Connecting to the dashboard¶
The runner writes events to _framework/events.jsonl. The dashboard backend
(make dashboard) reads from the same paths. To see the runner's events live:
# Terminal 1 — dashboard backend
make dashboard
# Terminal 2 — runner
python -m src.orchestrators.runner "criar componente React"

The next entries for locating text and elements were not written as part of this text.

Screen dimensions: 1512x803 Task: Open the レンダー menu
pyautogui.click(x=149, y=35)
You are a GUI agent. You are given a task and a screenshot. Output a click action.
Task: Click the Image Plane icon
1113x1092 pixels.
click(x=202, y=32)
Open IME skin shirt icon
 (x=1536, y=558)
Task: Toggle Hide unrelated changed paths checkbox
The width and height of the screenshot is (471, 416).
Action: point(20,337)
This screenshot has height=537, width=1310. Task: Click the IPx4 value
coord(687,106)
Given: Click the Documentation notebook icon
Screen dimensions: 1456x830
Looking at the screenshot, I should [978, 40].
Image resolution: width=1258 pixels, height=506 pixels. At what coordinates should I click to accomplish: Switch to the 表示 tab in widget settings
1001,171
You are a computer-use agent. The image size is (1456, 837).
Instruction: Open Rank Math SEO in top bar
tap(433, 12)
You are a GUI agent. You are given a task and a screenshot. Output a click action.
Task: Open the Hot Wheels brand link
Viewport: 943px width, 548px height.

Then open http://localhost:8000 to watch the WorldState update in real-time as the capsule runs through Phase 0→6.
Limitations of v1.x¶
- Specialists are still generic — each specialist has a 2-3 sentence
default system prompt. Sprint 2 promotes them to full
PROMPT.mdfiles. - Skills are still markdown only — the SKILL.md content is sent as prompt prefix; no tool-use binding yet. Sprint 2 introduces executable skills.
- No real tool-use in Phase 4 — the executor calls the LLM with the task description; the LLM returns text. For real shell/git/HTTP actions, wait for Sprint 2's tool-use integration.